En repensant au dernier match de Gareth Southgate en tant qu’entraîneur de l’Angleterre, Thomas Tuchel a spéculé : “En regardant l’Euro, j’ai ressenti la tension et la pression sur les épaules des joueurs”, ajoutant : “Ils avaient plus peur… ils jouaient pour ne pas perdre.”
Le premier match de Tuchel à la tête des Trois Lions détruit dans une atmosphère de grande peur. Dans ses plus grands moments sous Southgate, le tacticien emblématique, amené à se protéger contre l’impuissance qui s’emparait de l’Angleterre, a vu son équipe frapper.
L’Angleterre s’est évanouie en raison de l’indécision de Southgate, mais l’approche proactive de Tuchel n’a pas réussi à éradiquer cette pernicieuse culture de la terreur. Cela soulève la question suivante : était-ce quelque chose que tout le monde pouvait faire ?
Les 20 minutes les plus misérables de l’histoire de la Coupe du Monde en Angleterre

“Quand nous avons mené 1-0, nous avons eu l’impression que nous essayions de nous accrocher”, a expliqué Harry Kane, “et ce n’est pas suffisant à ce niveau.”
dans un demi-finale entre deux équipes imparfaitesL’Angleterre s’est imposée sans marquer.

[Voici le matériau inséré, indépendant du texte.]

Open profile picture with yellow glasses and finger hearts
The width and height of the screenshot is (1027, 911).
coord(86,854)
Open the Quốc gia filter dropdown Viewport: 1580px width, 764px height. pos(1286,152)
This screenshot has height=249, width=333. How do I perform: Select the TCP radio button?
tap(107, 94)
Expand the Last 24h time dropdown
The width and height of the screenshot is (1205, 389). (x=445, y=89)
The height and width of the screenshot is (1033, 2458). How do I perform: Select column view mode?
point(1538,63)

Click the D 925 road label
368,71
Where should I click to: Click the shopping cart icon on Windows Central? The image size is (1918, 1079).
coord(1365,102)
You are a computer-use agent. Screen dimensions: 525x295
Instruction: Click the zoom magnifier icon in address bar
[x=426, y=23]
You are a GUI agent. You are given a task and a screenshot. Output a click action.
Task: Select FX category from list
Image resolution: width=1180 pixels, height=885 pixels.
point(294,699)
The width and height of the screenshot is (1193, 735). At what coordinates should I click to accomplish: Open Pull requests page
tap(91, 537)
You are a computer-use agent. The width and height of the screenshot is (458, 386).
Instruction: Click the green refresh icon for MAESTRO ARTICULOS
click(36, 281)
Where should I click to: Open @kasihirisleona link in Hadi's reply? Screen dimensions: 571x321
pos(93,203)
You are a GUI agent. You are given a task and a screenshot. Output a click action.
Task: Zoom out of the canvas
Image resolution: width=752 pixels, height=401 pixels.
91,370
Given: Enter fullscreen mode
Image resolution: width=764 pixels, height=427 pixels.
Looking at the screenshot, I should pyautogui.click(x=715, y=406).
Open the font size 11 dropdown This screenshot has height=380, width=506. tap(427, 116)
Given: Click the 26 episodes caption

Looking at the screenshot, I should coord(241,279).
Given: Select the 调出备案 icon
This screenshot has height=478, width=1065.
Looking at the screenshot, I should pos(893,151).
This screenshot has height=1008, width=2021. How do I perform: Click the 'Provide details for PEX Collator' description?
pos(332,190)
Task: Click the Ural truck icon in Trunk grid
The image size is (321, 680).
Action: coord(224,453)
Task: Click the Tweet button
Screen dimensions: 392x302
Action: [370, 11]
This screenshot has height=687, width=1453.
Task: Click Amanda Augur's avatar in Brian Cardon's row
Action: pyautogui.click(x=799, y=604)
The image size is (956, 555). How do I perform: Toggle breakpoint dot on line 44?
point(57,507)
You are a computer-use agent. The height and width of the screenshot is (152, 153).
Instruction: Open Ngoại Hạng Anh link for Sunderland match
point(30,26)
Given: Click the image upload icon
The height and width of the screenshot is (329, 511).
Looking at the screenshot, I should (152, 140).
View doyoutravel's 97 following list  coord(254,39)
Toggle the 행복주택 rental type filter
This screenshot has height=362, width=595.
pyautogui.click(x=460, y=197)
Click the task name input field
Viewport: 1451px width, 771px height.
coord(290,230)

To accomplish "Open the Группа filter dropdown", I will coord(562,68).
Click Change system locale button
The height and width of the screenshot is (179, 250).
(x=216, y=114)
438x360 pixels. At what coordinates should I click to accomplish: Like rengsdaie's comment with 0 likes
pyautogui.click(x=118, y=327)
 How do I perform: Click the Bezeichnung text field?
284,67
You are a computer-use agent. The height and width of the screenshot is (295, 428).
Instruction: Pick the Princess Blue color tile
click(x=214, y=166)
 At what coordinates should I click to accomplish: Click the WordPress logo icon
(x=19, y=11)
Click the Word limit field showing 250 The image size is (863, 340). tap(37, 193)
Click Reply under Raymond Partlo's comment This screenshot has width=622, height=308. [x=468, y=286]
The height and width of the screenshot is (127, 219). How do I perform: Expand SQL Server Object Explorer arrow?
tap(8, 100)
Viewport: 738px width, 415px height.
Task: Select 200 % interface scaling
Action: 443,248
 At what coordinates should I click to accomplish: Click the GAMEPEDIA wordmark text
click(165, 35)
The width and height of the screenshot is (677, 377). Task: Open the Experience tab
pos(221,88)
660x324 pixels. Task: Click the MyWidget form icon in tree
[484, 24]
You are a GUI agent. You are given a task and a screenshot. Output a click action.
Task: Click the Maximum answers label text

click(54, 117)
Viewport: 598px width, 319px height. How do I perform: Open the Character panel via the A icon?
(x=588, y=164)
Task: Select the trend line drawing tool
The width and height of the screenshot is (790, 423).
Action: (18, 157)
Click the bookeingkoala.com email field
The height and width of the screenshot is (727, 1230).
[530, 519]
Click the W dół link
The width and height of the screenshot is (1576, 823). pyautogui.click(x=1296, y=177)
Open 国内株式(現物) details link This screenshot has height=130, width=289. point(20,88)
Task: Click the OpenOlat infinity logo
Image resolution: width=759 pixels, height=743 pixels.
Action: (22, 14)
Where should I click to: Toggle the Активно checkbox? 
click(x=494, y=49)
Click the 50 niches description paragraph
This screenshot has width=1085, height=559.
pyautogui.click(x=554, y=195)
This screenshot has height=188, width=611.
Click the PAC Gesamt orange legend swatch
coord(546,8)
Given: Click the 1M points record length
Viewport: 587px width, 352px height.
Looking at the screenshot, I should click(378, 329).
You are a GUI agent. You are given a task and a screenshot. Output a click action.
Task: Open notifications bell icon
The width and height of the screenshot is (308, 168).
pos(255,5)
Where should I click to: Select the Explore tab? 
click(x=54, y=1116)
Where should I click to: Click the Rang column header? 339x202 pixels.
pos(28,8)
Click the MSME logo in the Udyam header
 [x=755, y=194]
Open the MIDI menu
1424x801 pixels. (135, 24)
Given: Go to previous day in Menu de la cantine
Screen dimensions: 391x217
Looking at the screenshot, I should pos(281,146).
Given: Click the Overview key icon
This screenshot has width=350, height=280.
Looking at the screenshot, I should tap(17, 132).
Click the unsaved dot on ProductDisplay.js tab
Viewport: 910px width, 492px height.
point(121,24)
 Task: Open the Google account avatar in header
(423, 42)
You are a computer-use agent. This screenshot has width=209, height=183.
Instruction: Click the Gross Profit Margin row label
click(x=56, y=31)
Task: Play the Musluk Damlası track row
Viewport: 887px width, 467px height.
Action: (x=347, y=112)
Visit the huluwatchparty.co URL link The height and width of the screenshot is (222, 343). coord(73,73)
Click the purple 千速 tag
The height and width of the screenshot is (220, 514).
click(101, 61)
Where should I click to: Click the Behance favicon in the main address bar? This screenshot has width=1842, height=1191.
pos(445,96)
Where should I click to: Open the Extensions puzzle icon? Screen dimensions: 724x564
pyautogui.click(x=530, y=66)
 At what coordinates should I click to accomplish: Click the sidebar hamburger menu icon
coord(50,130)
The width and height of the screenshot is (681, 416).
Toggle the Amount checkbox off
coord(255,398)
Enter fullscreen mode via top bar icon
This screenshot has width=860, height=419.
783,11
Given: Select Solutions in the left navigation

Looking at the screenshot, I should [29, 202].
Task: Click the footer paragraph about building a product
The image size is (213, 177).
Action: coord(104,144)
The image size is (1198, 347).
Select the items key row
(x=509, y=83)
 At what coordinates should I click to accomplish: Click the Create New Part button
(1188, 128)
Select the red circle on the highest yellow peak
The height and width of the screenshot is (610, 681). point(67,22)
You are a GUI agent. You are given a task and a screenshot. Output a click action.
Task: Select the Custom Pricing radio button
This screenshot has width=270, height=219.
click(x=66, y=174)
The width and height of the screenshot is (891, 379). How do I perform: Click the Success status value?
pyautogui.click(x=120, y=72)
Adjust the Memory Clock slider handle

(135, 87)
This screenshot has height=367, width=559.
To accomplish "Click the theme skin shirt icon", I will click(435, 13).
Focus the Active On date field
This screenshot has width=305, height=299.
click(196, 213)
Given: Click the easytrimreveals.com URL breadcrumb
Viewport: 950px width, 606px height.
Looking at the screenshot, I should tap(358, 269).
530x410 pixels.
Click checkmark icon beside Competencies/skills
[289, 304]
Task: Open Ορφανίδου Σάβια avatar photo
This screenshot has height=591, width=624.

Après une première mi-temps qui était plus un bras de fer qu’un sport d’équipe complet, ce sont les Trois Lions qui ont marqué l’empreinte de Tuchel sur les plus longues prouesses offensives lorsqu’Anthony Gordon a ouvert le score à la 55e minute.
Kane, la cheville ouvrière du règne de Tuchel, est tombé profondément pour renvoyer le ballon. Les Knockouts ont été remportés par le partant arrière droit surprise Morgan Rogers, tandis que Bukayo Saka et Noni Madueke regardaient depuis le banc de touche tout au long de la compétition. L’homme d’Aston Villa, qui avait une « sensation » dans l’estomac de la part de Tuchel, a glissé une belle passe à Gordon pour franchir la ligne de but.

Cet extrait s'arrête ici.